TMG has elaborate and detailed support for sources in a database format where a source can be referred to by any other record. In the GEDCOM database specification, sources can be attached to any number of individuals or multiple families, by attaching to any number of facts for that individual or family. Exporting a TMG database involves duplicating the sources into each place where a given source is used. All of the information is exported, but the structure of each source is lost permanently.

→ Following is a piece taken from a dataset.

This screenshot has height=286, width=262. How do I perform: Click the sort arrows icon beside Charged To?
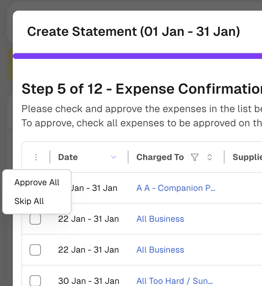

An example is when there is a census or ship's record that lists many members of an extended family. TMG allows each individual's entry to refer to a common source record, which can itself have an elaborate description. GEDCOM also allows every fact in that census or ship record to apply to a single source, it's simply a matter of tagging the facts with that source. This may vary with how TMG handles sources but that's perhaps the fault of TMG not adhering to the standard that was well established prior to the program being produced.

===Non GEDCOM exports of TMG===
The following options allow for some form of direct transfer of TMG files, possibly limited, apart from GEDCOM.

- tmg2gramps Converts TMG 6 datafiles to a GRAMPS v2.2.6 XML - by Anne Jessel.
- Forays Into Genealogy Data Base Modelling - Details how Leif Biberg Kristensen moved his data out of TMG into a program of his own creation .
- History Research Environment - This community project is creating a free and open source platform-independent application for the serious or professional historical researcher. It is designed to provide an onward path for genealogists who currently use the now-discontinued program The Master Genealogist (TMG).
- RootsMagic - RootsMagic can now directly import files from TMG 7.04, 8.08, or later.

===File format===
TMG's underlying database engine is Visual FoxPro v9 and does not support Unicode.

1. File Structures for (TMG) for v9 - Last updated July, 2014
2. TMG File Structure - Applicable to TMG v3.x, v4.x, v5.x, v6.x, v7.x

==Companion products==
Several software developers have created companion products specifically for TMG that enhance its functionality. These products include:

- Second Site, advanced web publishing and data review application for TMG - by John Cardinal
- PathWiz!, TMG exhibit file management product - by BeeSoft
- GedStar Pro, for Android smartphones display application - by GHCS Software.
- GenSmarts, research advisor that analyzes users' genealogical data and offers suggestions

TMG data output is compatible with a range of geographical mapping and genealogical reporting applications that support the GEDCOM format.

Significant freeware and shareware utility applications, as well as independently published user guides and manuals, also support TMG's installed user base.